_REQUIRED ACTION_
Skip the pictures. Quote every line below, exactly, from the one with "Image resolution: width=343" through the final line.

(Items from a data source)
____

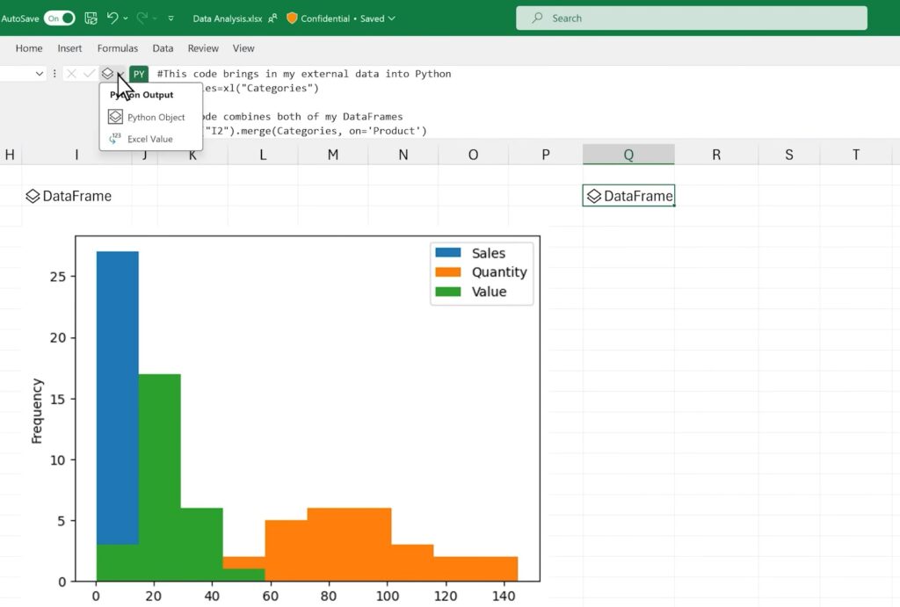900x607 pixels.
Task: Open the Redo dropdown arrow
Action: point(154,18)
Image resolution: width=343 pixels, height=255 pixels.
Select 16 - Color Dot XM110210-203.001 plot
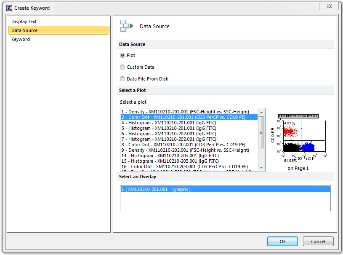pos(184,166)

____

_ANSWER SPACE_
Image resolution: width=343 pixels, height=255 pixels.
Select 16 - Color Dot XM110210-203.001 plot
pos(184,166)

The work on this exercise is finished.